Somehow, the next morning, it felt like the trip was over even though we still had Sequoia and King's Canyon National Parks on our itinerary, as well as a second swing through Death Valley National Park.  It may have been our decision to skip Yosemite due to weather that gave the trip its premature feel of finality.  Perhaps it was just because we were tired.  But, for me, I think, it was that my soul knew the real reason for the journey was for me to visit The National Steinbeck Center even though I hadn't put that on the itinerary.  It took a well-timed death of an alternator and the perfect geographical location for the garage to make that happen, but sometimes the soul needs what it needs, and the universe complies.  In the moment, it feels like the universe is blocking all of our plans, but in hindsight, we realize we really would have missed out had things gone our way.

That morning, looking at the sky, I felt that way.  We agreed that we both felt tired, satisfied, and ready to head home. 

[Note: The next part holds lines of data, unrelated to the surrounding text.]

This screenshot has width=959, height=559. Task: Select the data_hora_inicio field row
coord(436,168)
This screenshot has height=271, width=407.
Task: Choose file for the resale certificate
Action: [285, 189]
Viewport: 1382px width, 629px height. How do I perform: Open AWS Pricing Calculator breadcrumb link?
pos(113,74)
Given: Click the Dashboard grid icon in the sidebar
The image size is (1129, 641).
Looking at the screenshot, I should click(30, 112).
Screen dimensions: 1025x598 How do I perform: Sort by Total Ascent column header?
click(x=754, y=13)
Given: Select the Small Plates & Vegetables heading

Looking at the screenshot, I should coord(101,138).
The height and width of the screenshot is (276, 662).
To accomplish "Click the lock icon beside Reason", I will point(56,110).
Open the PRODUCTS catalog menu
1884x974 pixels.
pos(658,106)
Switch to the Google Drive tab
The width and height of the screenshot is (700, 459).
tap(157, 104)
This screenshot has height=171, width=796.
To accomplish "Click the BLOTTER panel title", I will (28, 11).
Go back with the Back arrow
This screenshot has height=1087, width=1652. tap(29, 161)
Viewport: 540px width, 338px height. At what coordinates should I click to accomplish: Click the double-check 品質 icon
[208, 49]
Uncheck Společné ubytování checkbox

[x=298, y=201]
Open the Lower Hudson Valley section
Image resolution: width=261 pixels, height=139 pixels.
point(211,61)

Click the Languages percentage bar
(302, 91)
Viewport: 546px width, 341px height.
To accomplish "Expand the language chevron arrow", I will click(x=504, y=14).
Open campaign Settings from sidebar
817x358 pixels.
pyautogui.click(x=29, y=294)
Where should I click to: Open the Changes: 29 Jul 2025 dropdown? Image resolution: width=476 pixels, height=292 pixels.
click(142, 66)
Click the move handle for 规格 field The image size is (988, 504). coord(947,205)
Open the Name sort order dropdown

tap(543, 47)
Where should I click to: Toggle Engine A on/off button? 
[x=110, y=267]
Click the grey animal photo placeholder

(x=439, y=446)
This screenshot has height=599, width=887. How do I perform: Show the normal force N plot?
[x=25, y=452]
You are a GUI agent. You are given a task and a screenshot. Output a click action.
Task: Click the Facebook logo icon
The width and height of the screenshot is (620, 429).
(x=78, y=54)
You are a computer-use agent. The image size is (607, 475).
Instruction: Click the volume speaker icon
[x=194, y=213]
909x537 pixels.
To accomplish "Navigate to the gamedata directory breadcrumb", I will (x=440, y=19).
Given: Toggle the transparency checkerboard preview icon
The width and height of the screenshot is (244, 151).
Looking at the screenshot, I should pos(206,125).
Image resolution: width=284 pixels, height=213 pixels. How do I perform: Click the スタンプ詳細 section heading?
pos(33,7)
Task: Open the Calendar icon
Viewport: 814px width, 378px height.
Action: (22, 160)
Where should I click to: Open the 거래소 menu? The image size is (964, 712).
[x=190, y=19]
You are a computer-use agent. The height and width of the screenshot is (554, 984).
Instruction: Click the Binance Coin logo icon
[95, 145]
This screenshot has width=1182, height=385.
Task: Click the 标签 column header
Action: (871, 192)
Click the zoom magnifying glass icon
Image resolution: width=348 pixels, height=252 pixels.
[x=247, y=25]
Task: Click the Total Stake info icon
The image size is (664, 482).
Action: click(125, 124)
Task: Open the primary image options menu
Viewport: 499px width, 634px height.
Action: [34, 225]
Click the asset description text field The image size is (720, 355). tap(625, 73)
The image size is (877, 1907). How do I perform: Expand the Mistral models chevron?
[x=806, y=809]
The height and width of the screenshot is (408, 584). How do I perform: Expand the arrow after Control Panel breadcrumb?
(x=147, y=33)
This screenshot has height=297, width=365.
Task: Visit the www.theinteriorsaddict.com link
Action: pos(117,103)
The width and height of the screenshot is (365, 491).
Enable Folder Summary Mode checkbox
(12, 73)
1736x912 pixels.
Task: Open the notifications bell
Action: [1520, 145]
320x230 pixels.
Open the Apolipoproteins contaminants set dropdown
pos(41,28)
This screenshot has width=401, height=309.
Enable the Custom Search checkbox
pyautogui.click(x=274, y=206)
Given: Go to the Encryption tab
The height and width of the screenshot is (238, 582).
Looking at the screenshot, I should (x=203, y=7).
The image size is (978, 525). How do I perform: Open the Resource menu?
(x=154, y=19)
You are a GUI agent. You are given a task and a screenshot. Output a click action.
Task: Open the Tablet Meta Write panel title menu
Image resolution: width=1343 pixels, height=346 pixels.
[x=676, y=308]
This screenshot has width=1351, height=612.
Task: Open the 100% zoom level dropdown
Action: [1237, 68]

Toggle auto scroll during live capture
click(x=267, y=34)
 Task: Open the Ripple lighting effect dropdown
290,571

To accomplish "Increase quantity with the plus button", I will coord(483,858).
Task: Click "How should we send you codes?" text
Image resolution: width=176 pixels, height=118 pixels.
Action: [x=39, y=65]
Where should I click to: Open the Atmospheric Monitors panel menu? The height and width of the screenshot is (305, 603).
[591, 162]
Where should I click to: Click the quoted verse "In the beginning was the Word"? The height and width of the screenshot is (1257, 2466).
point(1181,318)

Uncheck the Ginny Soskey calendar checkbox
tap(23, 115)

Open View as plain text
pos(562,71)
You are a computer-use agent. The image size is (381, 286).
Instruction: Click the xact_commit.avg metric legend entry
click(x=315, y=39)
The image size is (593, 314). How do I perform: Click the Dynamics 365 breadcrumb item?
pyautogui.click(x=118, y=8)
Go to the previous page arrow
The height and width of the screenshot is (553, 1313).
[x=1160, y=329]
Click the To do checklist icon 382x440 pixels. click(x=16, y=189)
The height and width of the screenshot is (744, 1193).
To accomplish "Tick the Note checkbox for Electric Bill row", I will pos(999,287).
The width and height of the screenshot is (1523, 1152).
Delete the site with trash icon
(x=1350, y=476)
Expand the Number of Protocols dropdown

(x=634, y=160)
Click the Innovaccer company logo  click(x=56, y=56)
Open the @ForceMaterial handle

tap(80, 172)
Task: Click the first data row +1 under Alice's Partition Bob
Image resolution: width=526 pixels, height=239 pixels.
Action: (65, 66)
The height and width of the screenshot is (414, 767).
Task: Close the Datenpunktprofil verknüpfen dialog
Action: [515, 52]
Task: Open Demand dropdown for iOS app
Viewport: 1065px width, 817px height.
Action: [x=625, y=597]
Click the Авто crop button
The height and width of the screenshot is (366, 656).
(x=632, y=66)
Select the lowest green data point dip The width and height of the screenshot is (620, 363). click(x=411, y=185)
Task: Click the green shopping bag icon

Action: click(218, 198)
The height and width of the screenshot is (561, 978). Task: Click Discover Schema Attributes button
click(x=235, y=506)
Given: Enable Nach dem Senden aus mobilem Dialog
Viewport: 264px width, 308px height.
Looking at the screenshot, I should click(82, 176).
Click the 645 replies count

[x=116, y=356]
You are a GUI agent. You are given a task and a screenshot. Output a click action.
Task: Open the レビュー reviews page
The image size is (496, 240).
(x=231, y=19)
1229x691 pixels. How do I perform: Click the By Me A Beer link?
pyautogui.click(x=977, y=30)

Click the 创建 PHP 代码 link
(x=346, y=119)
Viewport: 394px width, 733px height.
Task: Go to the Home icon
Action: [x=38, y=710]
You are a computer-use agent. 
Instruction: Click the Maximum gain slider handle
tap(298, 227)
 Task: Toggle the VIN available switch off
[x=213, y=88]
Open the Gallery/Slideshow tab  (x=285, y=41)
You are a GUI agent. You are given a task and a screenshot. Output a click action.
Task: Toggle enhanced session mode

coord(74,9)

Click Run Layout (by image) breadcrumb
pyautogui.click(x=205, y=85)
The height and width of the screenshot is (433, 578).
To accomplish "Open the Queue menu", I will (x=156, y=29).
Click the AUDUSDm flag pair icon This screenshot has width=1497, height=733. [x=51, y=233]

However, I was still excited to see more of the Central Valley.  I wanted to see more of California's agricultural empire.  I didn't yet know what I was going to get out of revisiting Steinbeck, but as I knew how central the farm field is to most of his work, I figured it was important to get that feeling down even if the cropland I was observing was outside the Salinas Valley.  There is no story of California without its fields.  You can say the same for America, as well as most of the world.  Even deep within the concrete jungles of civilization, humanity is still deeply tied to soil, not only physically by still needing that nutrition, but also spiritually.  We have all farmed for so long we are all farmers whether or not we've even grown a tomato.  Drive by an orchard and just see if you can keep your heart strings from being tugged.  The trees don't even have to be in bloom or be glazed with low light and casting long shadows between the long rows.  Even midday there is a pull towards the apple, the orange, the pistachio orchard.    And the same is true of a field of cows.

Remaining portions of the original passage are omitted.